Alcé la vista con interés hacia aquel rostro nuevo a la luz del farol. Aquel hombre parecía salido de las páginas de Jesse James. Llevaba sombrero mexicano, con una ancha tira de cuero y una hebilla reluciente, y un mostacho con las puntas rígidas y retorcidas hacia arriba, como cuernos pequeños. Tenía un aire vivaz y fiero, pensé, como si tuviera un turbio pasado. Una larga cicatriz le cruzaba la mejilla y levantaba la comisura de la boca en una mueca siniestra. Le faltaba un trozo a la parte superior de su oreja izquierda y tenía la piel tan tostada como la de los indios. No cabía la menor duda de que era el rostro de un forajido. Cuando se paseó por el andén con sus botas de tacones altos, buscando nuestros baúles, vi que era un hombre enjuto y nervudo, rápido y de pies ligeros. Nos dijo que teníamos un largo camino por delante durante la noche y que haríamos bien en emprender la marcha. Nos condujo hasta un poste al que había atados dos carros; vi que la familia extranjera se amontonaba en uno de ellos. El otro era para nosotros. Jake se sentó en el pescante con Otto Fuchs y yo viajé sobre la paja dentro del carro, tapado con una piel de búfalo. Los inmigrantes se alejaron rodando con estrépito, adentrándose en el negro vacío, y nosotros fuimos detrás.

Intenté dormir, pero las sacudidas hacían que me mordiera la lengua, y pronto empezó a dolerme todo el cuerpo. Cuando la paja se aplanó, mi cama se volvió muy dura.
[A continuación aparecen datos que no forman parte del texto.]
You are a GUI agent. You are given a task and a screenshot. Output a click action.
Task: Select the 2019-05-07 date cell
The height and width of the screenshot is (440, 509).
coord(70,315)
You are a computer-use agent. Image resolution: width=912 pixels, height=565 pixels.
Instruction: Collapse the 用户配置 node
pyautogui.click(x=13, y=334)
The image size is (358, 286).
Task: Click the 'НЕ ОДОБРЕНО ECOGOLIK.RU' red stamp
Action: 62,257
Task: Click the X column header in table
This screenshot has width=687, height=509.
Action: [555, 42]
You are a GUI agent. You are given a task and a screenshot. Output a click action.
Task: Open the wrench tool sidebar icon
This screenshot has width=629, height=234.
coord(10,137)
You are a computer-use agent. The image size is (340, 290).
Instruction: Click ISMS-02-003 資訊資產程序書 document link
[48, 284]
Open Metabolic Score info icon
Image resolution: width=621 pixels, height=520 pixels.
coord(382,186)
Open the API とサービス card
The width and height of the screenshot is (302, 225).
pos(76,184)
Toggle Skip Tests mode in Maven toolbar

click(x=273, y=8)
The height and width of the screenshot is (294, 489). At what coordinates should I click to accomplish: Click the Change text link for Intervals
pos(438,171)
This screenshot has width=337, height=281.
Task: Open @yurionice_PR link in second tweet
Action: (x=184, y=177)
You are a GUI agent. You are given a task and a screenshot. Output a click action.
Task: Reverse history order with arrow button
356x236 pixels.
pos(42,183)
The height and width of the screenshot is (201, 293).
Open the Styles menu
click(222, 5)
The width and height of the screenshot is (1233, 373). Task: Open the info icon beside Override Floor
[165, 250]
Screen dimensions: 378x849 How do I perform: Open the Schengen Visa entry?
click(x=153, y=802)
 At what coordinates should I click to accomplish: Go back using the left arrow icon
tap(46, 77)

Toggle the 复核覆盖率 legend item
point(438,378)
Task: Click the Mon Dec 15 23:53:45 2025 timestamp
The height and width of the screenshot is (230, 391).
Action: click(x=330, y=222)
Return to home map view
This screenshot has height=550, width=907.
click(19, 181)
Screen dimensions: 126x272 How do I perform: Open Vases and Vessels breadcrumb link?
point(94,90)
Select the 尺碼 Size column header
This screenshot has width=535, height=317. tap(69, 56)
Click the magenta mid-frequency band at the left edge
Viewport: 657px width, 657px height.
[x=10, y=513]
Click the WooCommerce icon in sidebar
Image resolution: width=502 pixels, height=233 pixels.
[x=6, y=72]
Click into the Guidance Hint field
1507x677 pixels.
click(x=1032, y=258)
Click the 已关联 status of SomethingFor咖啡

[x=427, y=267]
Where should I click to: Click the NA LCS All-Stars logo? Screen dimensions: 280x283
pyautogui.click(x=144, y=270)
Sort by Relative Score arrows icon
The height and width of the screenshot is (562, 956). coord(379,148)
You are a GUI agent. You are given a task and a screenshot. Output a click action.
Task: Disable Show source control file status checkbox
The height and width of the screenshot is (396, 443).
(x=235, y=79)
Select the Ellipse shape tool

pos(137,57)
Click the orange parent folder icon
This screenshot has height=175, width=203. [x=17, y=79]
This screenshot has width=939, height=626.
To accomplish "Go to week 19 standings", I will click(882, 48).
Salí cautelosamente de debajo de la piel de búfalo, me puse de rodillas y me asomé por un costado del carro. No parecía haber nada a la vista; no había vallas, ni árboles ni arroyos, no había campos ni colinas. Si existía una carretera, yo no pude distinguirla bajo la tenue luz de las estrellas. No había nada más que tierra: no era un país, sino el material del que están hechos los países. No, no había nada más que tierra… ligeramente ondulada, eso sí que lo sabía, porque las ruedas chirriaban a menudo al frenar cuando bajábamos hasta el fondo de una hondonada y volvíamos a subir dando bandazos por el otro lado. Tenía la sensación de que dejábamos atrás el mundo, de que habíamos traspasado sus límites y nos encontrábamos fuera de la jurisdicción de los hombres. Hasta entonces no había alzado jamás la vista sin ver la silueta familiar de una cadena montañosa recortada en el cielo. Pero allí había, sencillamente, la bóveda celeste. No creía que mis difuntos padres me estuvieran contemplando desde allá arriba; seguirían buscándome en el aprisco, junto al arroyo, o a lo largo del blanco sendero que conducía a los pastos de la montaña. Incluso a sus espíritus los había dejado tras de mí. No creo que sintiera añoranza. No importaba que no llegáramos a ninguna parte. Entre aquella tierra y aquel cielo, me sentía borrado. No recé mis oraciones aquella noche: me pareció que, allí, lo que tuviera que ser, sería.